The result was a simple coffee shop that became one of the community’s most beloved hot spots. Music and art were shared and celebrated. People came in to announce their joys and seek solace in their grief. It was an oasis of its own making.
Any organization can position itself for greater success by collecting and sharing their integral stories. Here are the seven most essential story types every organization should know and tell:
The Foundation Story:
Every organization or business was established as a solution to a problem. What was the problem that prompted your organization to form? Who were the players? The Foundation Story provides your historical reason for being.
You may list words like “integrity”, “commitment” or “service” among your organizational values, but words by themselves neither lead nor inspire. In contrast, a story illustrating the courageous pursuit of any given value sticks in the mind and can have long lasting impact. Any organization should be able to illustrate each of its core values as a compelling story gleaned from the actual efforts of its employees.
Success Stories are an organizations proof of worth. These are the stories that illustrate the heart of your work. Are you capable of accomplishing what you set out to do? These stories show that you can, and not only for the benefit of your clients but for your own staff as well.
One of the least shared and most powerful stories any business can utilize is the Future Vision. Many organizations have vision statements, but these are often too abstract or general to be useful. Describing the future that has been made better by your unfailing efforts on behalf of your constituents and community creates a model that today’s employees can strive to build for tomorrow.
Beyond the Call:
Any time an employee goes above and beyond the call of duty there is a story that needs to be shared. Whether it’s the florist that works through the night to ensure a wedding delivery or a nurse who stays on to help a laboring mother with her own delivery, these moments define the best we have to offer. To allow them to fade away is to give up an opportunity to inspire the best from your staff and to set a higher bar. Share these stories often.
Many balk at the idea of sharing one’s failures. However, as great storytellers have always known, we connect with the rest of the human race most readily through our missteps. A story that illustrates both a past weakness and how we have bettered ourselves because of it can be a powerful tool for creating strong bonds.
Personal anecdotes, outside the realm of work, should be a natural part of the organizational dynamic. Not only do these stories help cement staff-staff bonds but they also reaffirm the wholeness of our lives, of which both non-work and work day activities are essential components.
These are the seven essential story types.
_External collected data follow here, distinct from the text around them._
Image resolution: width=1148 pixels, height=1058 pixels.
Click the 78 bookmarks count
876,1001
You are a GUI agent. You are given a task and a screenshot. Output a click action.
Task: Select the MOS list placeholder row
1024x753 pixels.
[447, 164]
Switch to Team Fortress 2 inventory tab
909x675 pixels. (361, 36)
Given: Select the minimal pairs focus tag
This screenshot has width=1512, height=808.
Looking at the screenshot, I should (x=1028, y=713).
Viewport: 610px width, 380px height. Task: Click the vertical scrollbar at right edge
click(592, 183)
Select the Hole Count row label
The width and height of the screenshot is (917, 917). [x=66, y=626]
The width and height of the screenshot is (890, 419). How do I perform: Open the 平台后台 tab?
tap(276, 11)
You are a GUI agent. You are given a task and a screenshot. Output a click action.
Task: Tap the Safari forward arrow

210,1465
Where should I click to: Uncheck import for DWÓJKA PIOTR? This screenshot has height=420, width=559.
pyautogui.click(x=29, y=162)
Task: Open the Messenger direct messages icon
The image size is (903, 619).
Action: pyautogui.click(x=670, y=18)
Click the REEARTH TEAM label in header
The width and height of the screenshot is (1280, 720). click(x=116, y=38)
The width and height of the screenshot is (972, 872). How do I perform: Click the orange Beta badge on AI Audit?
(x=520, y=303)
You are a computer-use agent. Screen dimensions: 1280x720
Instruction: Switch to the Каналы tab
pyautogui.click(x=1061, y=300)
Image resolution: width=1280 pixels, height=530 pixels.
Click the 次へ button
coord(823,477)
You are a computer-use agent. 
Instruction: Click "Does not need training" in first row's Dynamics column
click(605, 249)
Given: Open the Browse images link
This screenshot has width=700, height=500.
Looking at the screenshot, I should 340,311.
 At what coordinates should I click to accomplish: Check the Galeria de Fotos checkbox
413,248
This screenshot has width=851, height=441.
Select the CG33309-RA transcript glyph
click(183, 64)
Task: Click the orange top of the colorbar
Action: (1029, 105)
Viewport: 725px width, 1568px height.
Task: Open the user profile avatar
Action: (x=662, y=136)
By incorporating them you benefit your organization in many ways, not the least of which are:
- taking ownership of your real-world organizational definition,
- reaffirming you reason for being,
- illustrating the improved future you aspire to create, and
- building a culture of dedicated and positive pursuit.
The Whitehorse Coffee Co was not a success out of circumstance or even competent financial management (though they managed their funds well). It became a success because those in charge used stories to establish an intentional definition and to build a culture that reaffirmed that definition with every “Hello!” Anyone who chooses can do the same.
Next week: “4 Strategies for Assembling a Powerful Organizational Narrative”
Two weeks: “How Social Media Killed Old-School Marketing”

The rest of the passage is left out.